Submitted to: Journal of the Science of Food and Agriculture
Publication Type: Peer Reviewed Journal
Publication Acceptance Date: October 1, 2008
Publication Date: February 1, 2009
Citation: Garcia, R.A., Phillips, J.G. 2009. Physical distribution and characteristics of meat & bone meal protein. Journal of the Science of Food and Agriculture. 89(2):329-336. Interpretive Summary: The use of meat & bone meal (MBM) in animal feed has been progressively restricted over the past two decades, and new outlets for MBM are required in order to avoid negative environmental and economic consequences. Development of new applications for other high-protein agricultural products has been facilitated by transforming the agricultural products into intermediate forms that are easier to utilize. In this research, we used several experimental techniques to gather the information necessary before designing a process to make such an intermediate product from MBM. The upper limits of MBM protein were established and characteristics of soluble MBM protein were measured. Results from investigations into the physical distribution of protein in MBM reveal that it may be more economical to remove the bone particles from MBM before extracting MBM protein. It was determined that a large portion of MBM protein is collagen, a finding which helps in choosing the most promising end-user applications to develop. Several obstacles were noted, including the poor solubility and non-uniformity of MBM. The results indicate which methods of producing an intermediate will be the most appropriate.
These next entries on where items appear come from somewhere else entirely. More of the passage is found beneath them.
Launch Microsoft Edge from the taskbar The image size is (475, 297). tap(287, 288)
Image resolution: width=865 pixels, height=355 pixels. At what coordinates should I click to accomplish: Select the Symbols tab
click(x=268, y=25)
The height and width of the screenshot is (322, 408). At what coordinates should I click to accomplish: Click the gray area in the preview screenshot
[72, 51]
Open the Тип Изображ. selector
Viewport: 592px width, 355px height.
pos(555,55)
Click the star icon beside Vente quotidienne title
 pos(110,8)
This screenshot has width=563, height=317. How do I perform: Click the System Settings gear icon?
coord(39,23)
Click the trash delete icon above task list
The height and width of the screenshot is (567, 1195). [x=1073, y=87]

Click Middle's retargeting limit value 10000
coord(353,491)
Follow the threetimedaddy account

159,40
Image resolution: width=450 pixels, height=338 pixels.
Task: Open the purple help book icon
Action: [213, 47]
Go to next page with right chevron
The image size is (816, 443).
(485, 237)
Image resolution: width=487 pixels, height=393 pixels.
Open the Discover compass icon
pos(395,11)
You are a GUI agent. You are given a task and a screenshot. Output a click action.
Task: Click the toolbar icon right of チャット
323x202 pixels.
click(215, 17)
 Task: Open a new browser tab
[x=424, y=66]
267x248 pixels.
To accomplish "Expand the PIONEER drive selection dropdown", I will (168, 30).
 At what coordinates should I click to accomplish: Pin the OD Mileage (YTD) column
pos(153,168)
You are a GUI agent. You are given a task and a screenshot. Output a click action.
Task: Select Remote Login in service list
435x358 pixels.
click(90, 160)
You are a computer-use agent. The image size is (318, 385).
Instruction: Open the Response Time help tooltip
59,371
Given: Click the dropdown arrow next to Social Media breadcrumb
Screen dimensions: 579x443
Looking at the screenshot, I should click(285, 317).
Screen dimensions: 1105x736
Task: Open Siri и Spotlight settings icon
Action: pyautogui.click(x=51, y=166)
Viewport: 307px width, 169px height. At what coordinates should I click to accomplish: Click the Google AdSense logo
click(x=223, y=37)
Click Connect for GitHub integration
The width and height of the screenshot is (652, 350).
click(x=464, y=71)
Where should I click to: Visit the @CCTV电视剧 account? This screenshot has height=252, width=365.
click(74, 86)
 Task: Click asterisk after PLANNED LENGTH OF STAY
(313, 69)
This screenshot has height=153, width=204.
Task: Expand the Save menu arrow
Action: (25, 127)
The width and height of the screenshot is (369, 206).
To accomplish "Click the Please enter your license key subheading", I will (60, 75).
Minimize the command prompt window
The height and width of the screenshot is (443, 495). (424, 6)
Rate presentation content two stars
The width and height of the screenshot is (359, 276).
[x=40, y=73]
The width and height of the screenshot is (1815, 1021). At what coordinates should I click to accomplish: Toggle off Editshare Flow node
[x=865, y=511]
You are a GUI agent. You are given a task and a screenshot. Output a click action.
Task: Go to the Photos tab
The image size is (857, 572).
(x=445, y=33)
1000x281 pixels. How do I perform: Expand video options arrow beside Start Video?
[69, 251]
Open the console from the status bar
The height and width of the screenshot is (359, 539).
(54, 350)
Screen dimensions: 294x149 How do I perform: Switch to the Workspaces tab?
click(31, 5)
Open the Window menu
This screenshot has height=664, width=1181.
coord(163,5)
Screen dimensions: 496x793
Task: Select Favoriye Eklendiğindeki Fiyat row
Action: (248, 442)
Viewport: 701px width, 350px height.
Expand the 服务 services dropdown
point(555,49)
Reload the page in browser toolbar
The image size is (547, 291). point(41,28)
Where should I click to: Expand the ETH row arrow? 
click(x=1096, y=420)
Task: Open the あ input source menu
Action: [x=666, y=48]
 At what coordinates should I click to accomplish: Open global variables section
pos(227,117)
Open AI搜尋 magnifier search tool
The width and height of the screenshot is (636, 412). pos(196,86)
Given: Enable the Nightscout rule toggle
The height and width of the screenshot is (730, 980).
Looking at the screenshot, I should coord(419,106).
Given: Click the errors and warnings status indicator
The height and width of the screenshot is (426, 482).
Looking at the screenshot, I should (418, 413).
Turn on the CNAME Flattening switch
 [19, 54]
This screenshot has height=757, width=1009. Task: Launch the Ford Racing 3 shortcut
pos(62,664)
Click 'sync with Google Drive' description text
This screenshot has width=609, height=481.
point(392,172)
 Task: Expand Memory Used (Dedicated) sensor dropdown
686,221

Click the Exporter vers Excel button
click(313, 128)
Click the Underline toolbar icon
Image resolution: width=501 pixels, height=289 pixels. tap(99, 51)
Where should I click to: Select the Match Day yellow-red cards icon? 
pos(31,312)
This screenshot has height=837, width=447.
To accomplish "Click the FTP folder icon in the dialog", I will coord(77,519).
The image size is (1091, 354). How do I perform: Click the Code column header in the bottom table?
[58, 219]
Technical Abstract: Meat & bone meal (MBM) is a high-protein commodity produced by the rendering of fat from unmarketable animal tissue. Concerns related to bovine spongiform encephalopathy have progressively restricted MBM’s conventional use as a feed ingredient. Consequently, significant attention has focused on the development of new applications for MBM. New applications will more readily be developed from an MBM protein isolate that is relatively concentrated, homogenous and soluble. Rational design of a process to produce such an isolate requires knowledge of the host biological matrix, the physical distribution of the protein in the matrix, and the properties of the protein itself; the present study examines these aspects of MBM. MBM consists of particles derived from bone and particles derived from soft tissue. The proportions of bone and soft tissue vary, but on average greater than 80% of protein in MBM is in the soft tissue particles. MBM protein is a complex and severely degraded mixture of many protein types. Under mild conditions only 4.6% of bone protein and 15% of soft tissue protein can be solubilized; aggressive but impractical conditions can solubilize much more of the protein, but invariably greater than 45% of the protein remains insoluble. This low solubility and other factors preclude the quantitative determination of MBM's protein type profile, but amino acid analysis reveals that collagen accounts for approximately 17% of the protein in soft tissue particles and 26% of that in bone particles. Molecular mass analysis of the extractable fraction of MBM protein reveals weight-average molecular masses of 71.1-86.7 kDa and high polydispersity, depending on particle type, extraction conditions and raw material species. Overall results suggest that practical production of an MBM protein isolate will have to incorporate limited hydrolysis, possibly downstream from an extraction of the easily-soluble fraction.